What is needed: Can you reproduce the text lines of the records below word for word, leaving out the pictures?

Dataset records:

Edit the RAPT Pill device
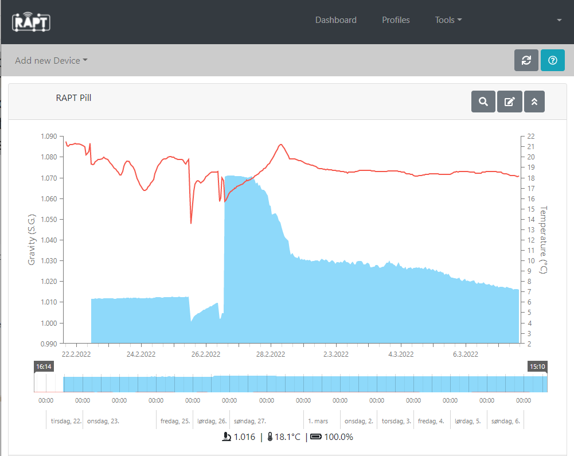Image resolution: width=574 pixels, height=456 pixels. pos(509,102)
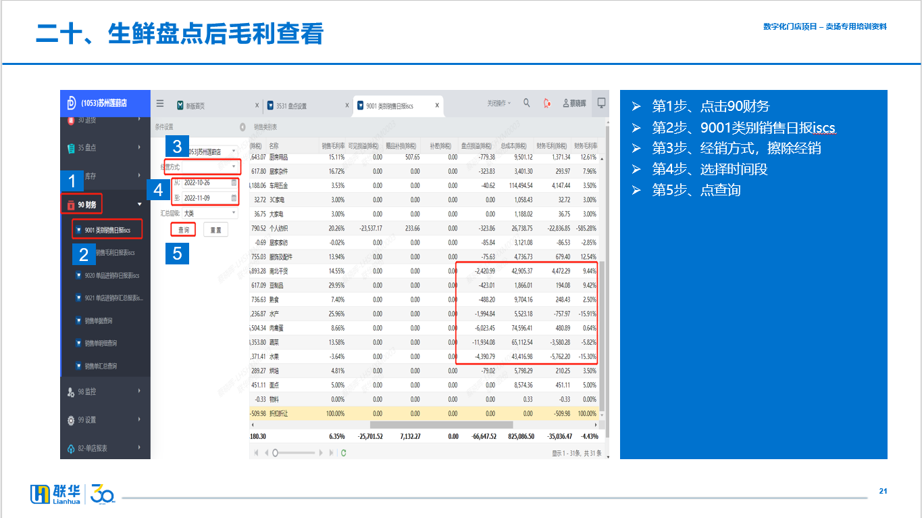Collapse the 条件设置 panel arrow icon
Image resolution: width=922 pixels, height=518 pixels.
242,126
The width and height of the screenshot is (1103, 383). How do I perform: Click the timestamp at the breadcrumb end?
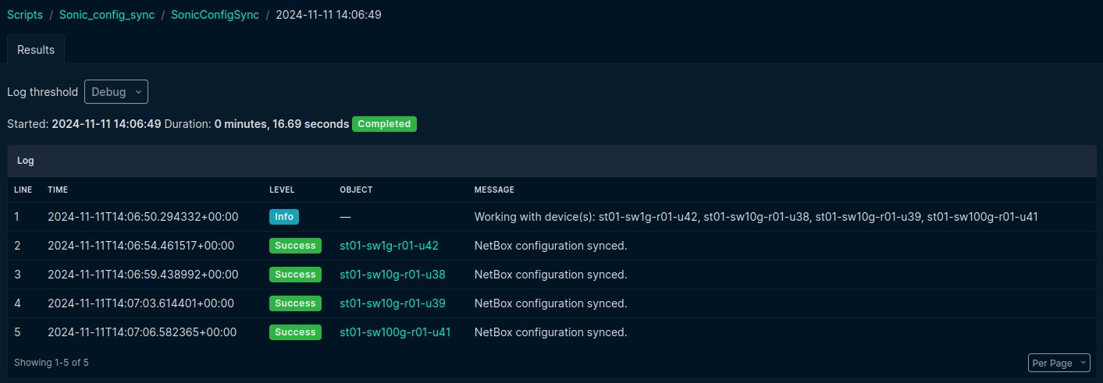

Result for this task:
Edit the RAPT Pill device
Image resolution: width=574 pixels, height=456 pixels. pos(509,102)
Collapse the 条件设置 panel arrow icon
Image resolution: width=922 pixels, height=518 pixels.
242,126
The width and height of the screenshot is (1103, 383). How do I perform: Click the timestamp at the breadcrumb end?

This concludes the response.